** Opening Data provided block **

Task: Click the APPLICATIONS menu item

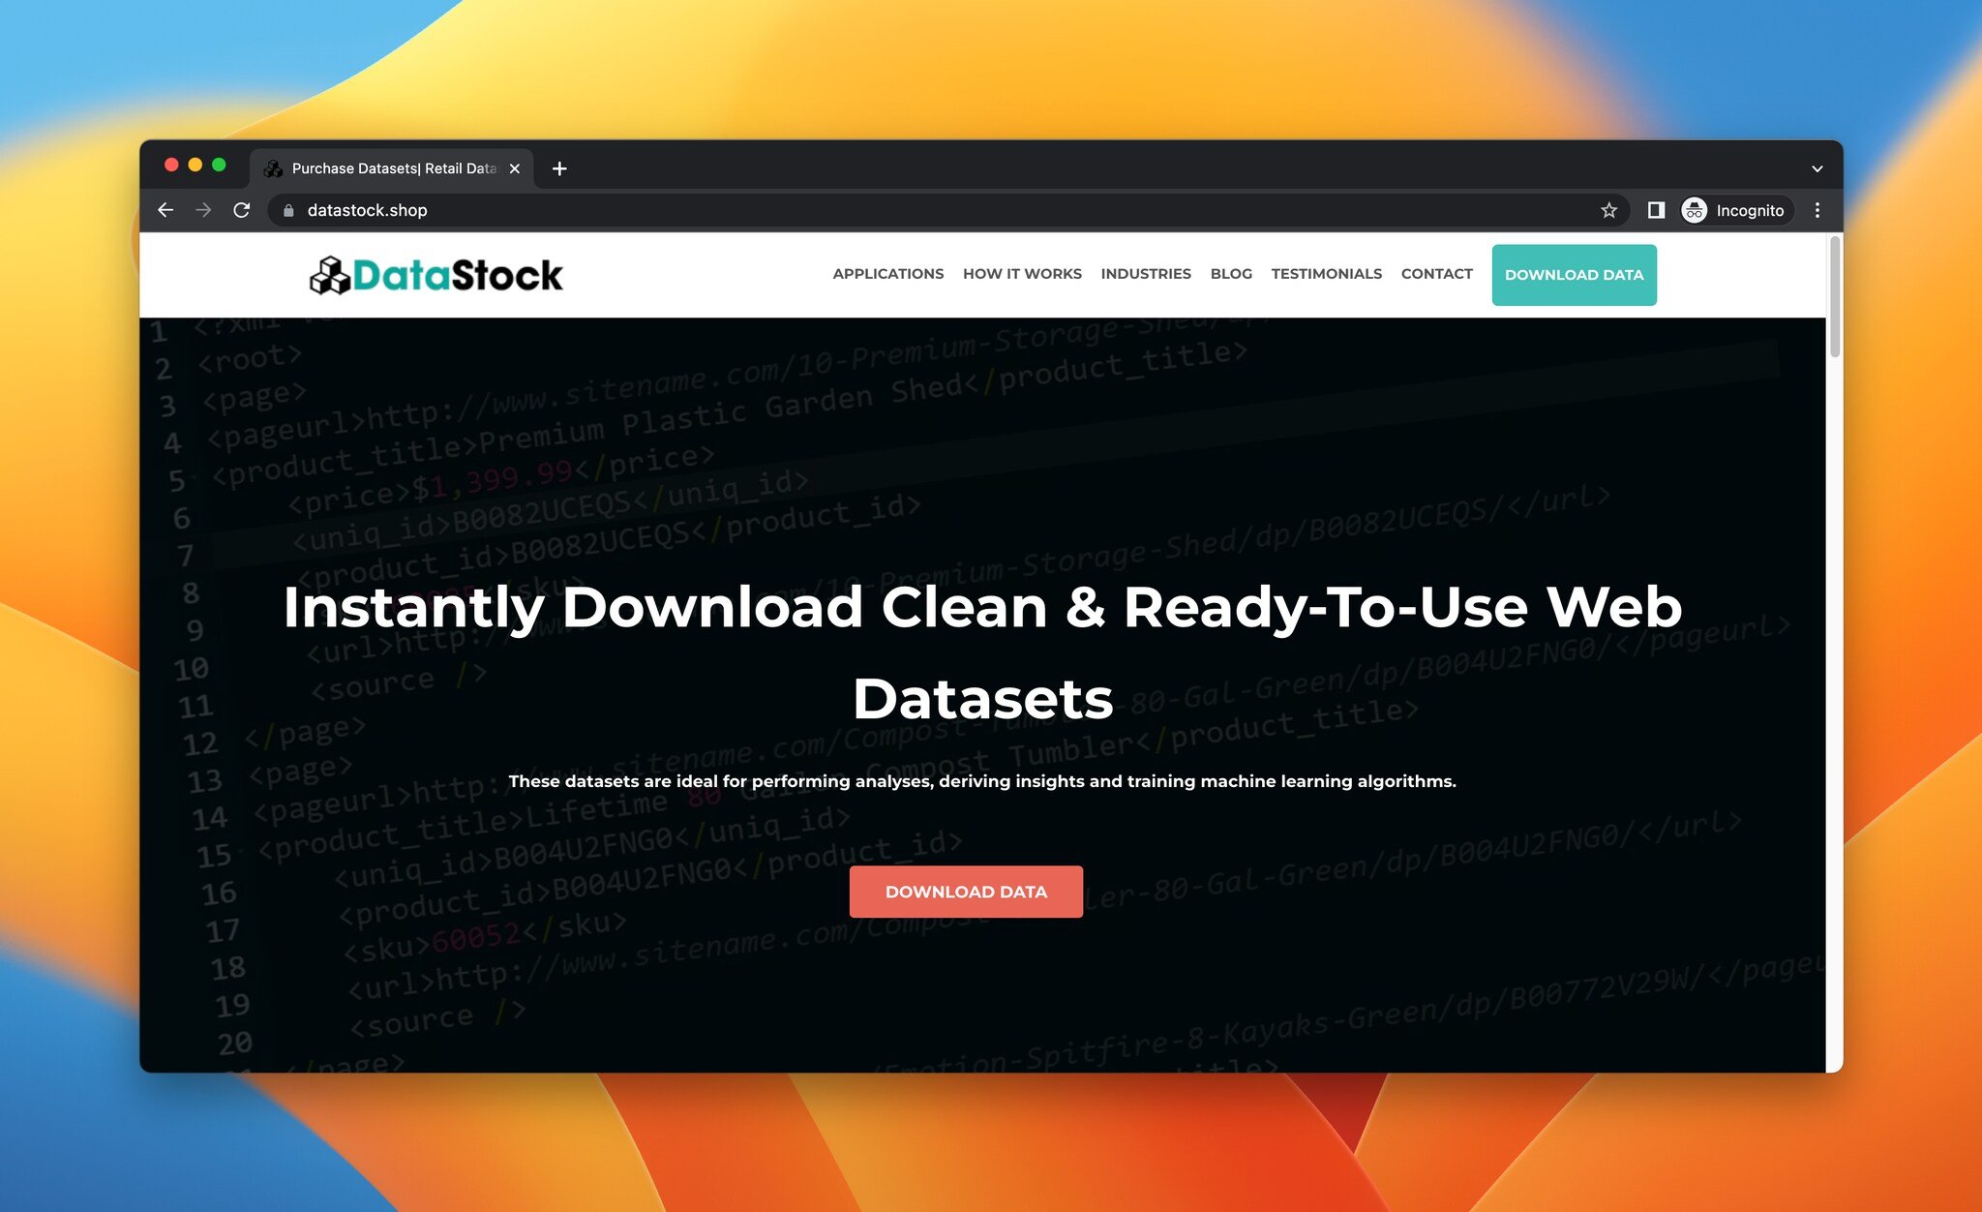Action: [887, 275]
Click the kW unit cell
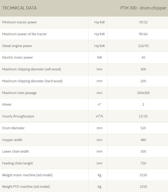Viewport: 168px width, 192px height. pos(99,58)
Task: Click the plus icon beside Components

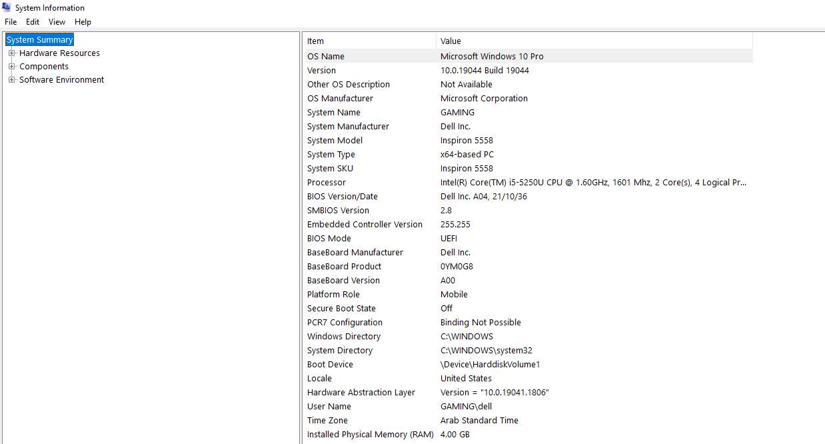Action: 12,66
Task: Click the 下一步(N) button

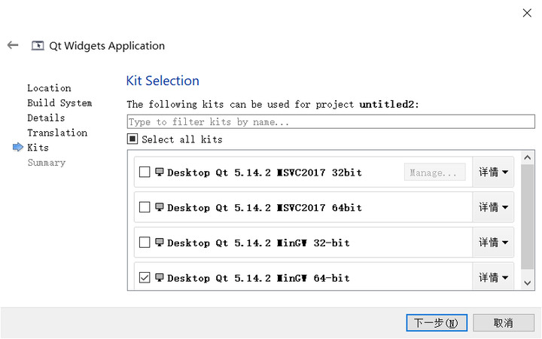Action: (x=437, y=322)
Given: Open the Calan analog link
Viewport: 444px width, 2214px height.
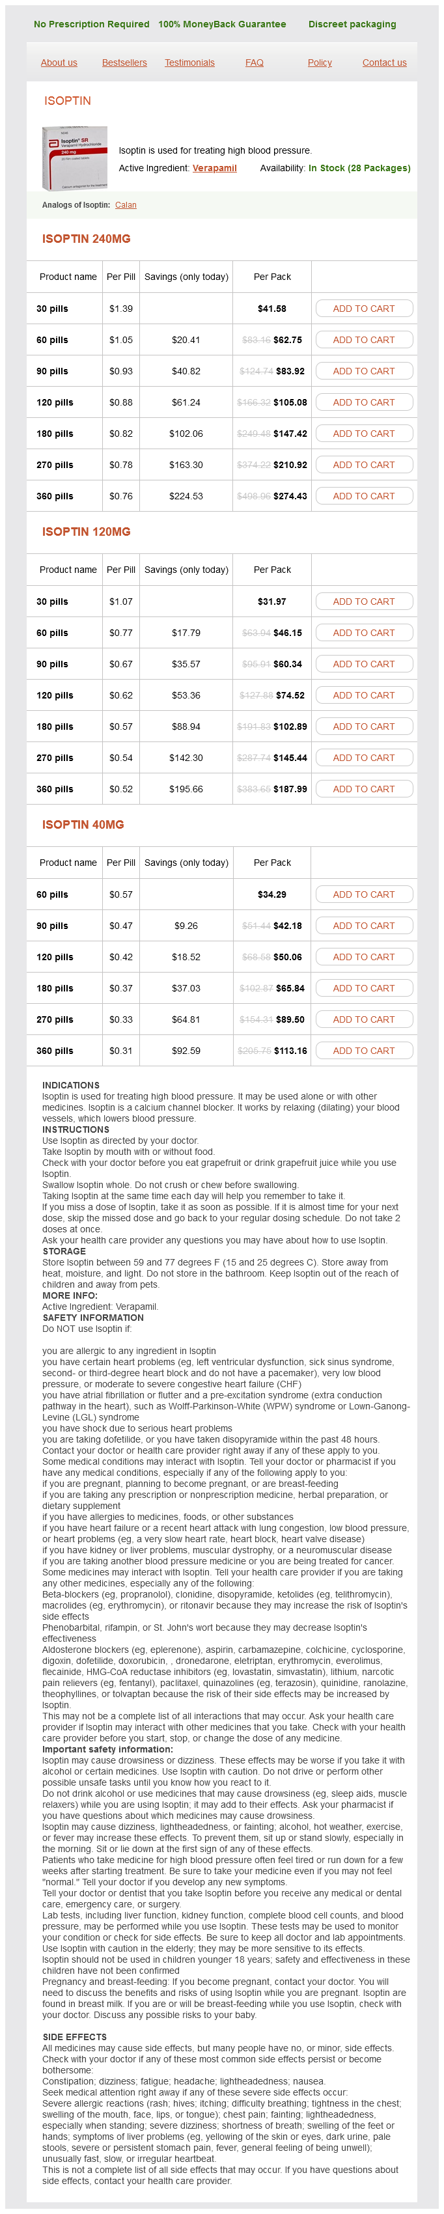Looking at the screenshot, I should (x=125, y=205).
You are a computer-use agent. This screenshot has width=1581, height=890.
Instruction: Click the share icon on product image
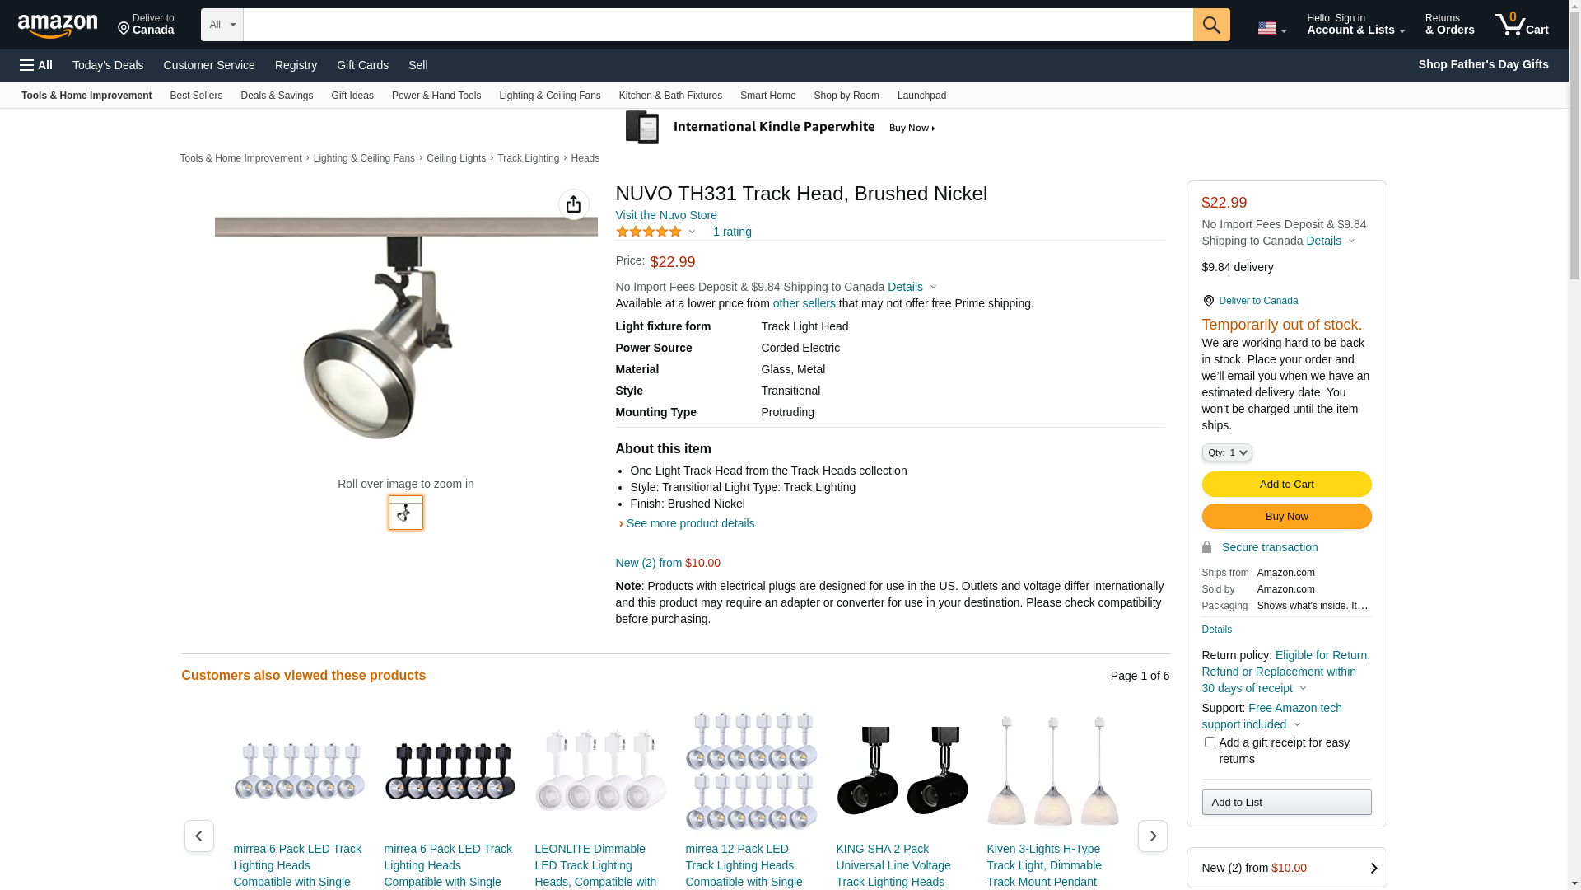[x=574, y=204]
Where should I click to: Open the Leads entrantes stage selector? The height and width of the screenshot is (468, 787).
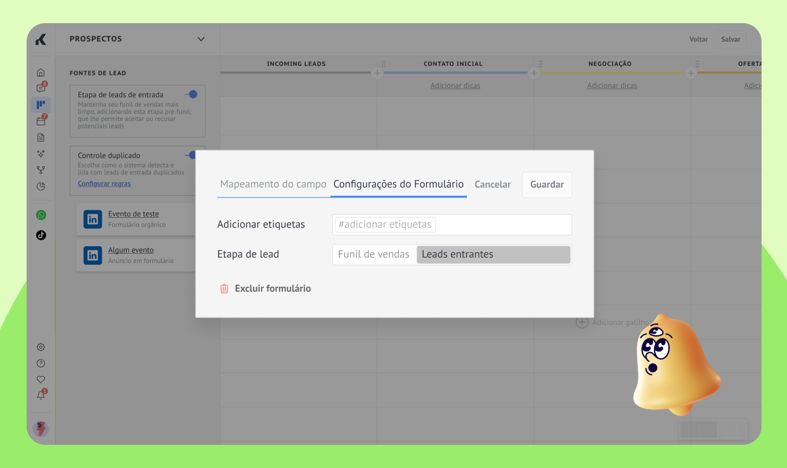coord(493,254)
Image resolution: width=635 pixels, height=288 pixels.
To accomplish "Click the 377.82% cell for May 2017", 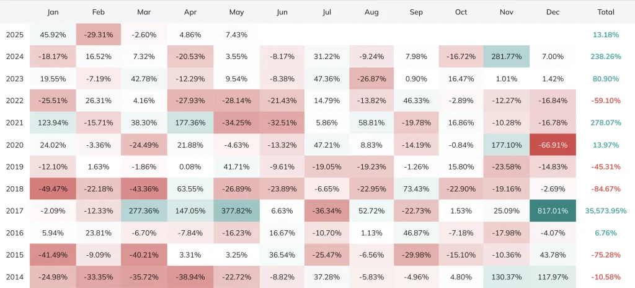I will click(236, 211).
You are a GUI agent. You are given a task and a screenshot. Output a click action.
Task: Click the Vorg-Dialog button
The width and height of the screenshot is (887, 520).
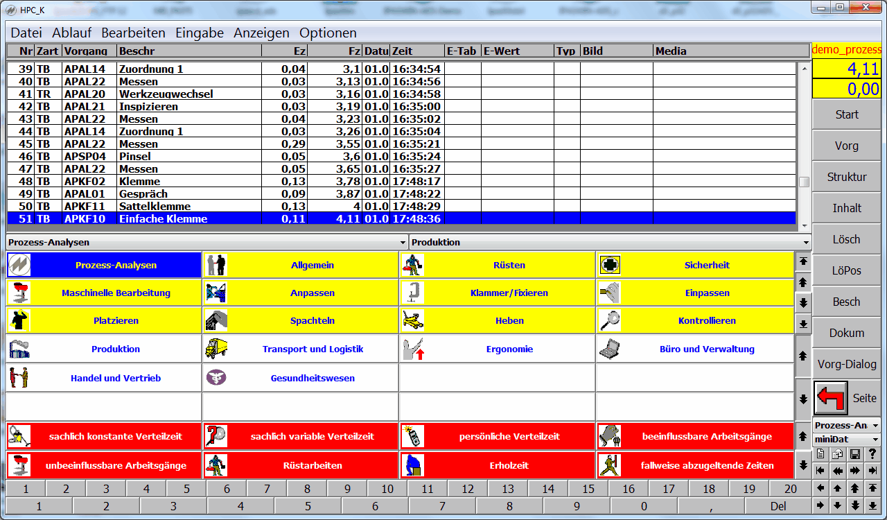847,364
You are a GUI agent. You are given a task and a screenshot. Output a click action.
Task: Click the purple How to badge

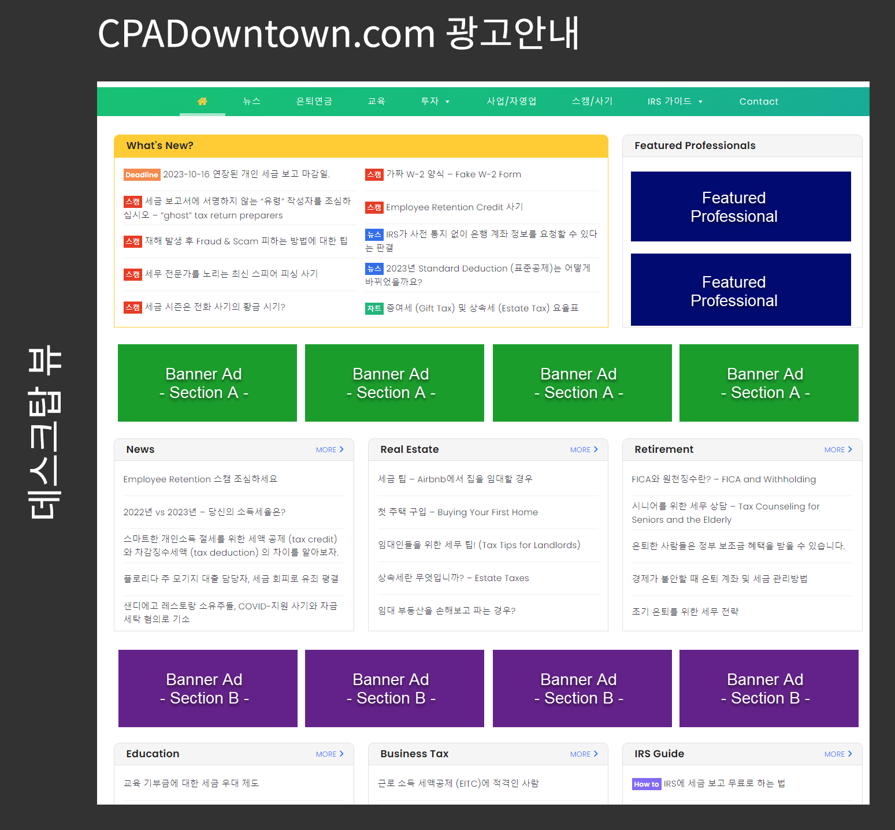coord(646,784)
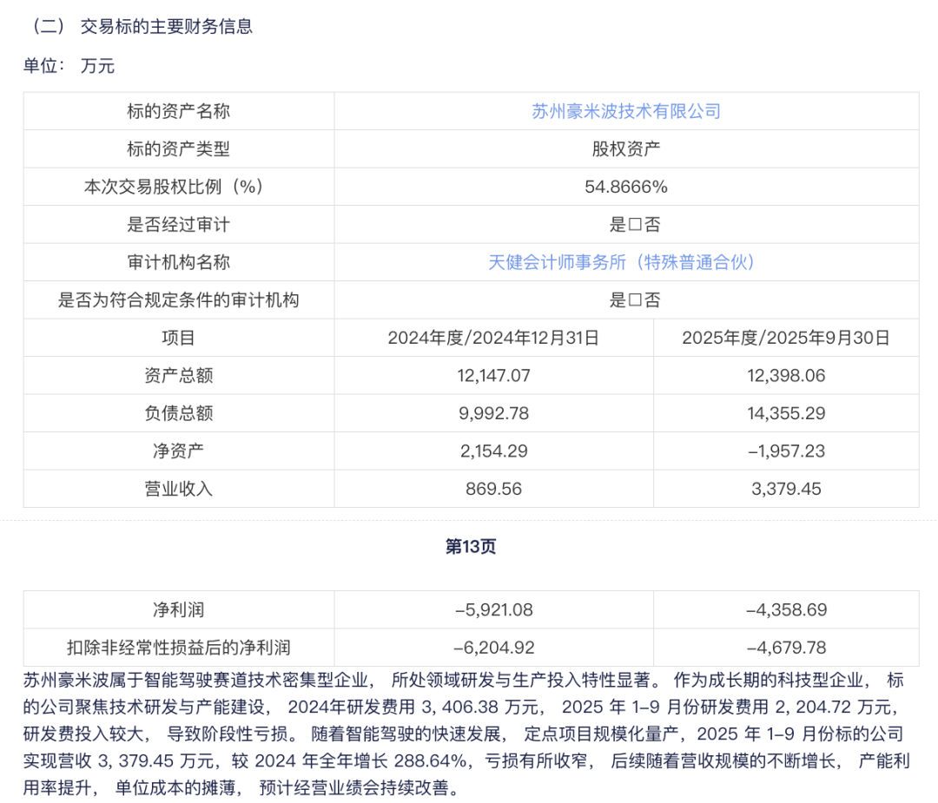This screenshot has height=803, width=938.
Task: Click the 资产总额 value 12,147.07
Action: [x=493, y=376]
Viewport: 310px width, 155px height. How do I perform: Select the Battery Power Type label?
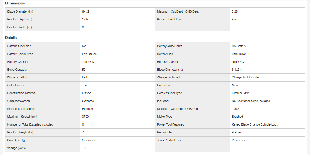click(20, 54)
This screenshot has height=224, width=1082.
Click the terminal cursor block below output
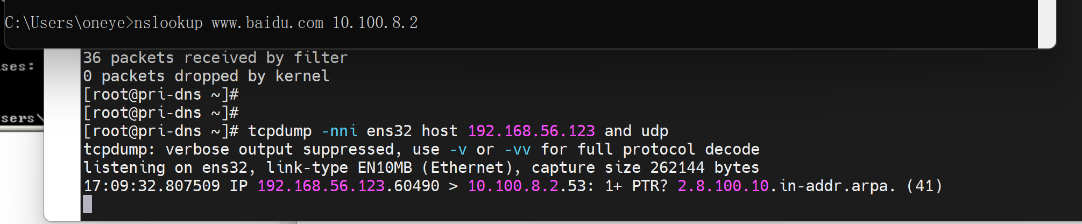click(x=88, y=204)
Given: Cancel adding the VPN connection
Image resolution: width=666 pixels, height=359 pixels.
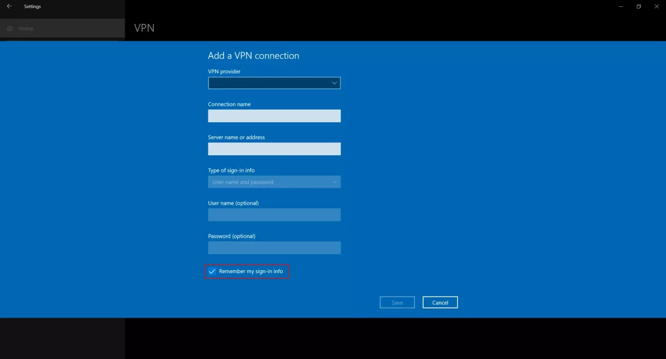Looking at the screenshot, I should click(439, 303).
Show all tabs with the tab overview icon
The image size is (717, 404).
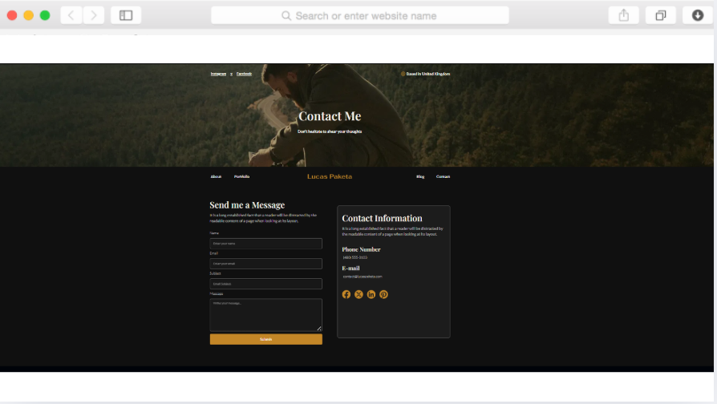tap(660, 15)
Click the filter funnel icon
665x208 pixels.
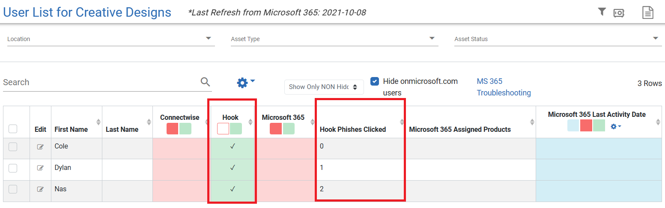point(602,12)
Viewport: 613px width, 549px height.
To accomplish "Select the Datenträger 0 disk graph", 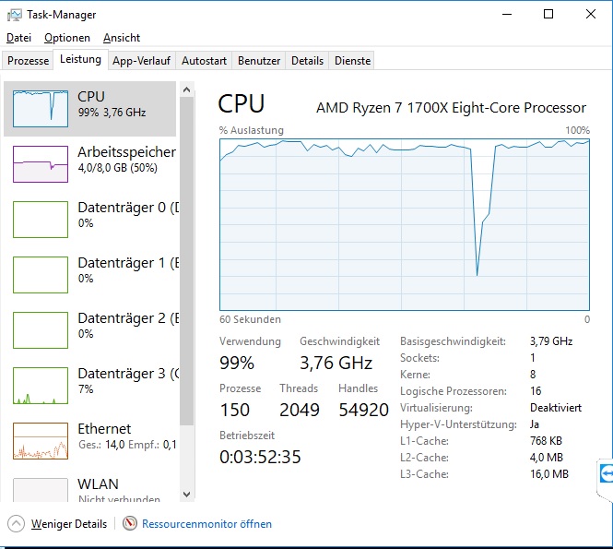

** Closing Data provided block **

— Your task —
Leave out every picture and copy verbatim the lines running from the line containing "This screenshot has height=224, width=1082." through the final line of the data.

— Finished task —
This screenshot has height=224, width=1082.
Click the terminal cursor block below output
click(x=88, y=204)
Given: Cancel adding the VPN connection
Image resolution: width=666 pixels, height=359 pixels.
Looking at the screenshot, I should click(439, 303).
Show all tabs with the tab overview icon
The image size is (717, 404).
tap(660, 15)
Click the filter funnel icon
665x208 pixels.
point(602,12)
Viewport: 613px width, 549px height.
To accomplish "Select the Datenträger 0 disk graph", 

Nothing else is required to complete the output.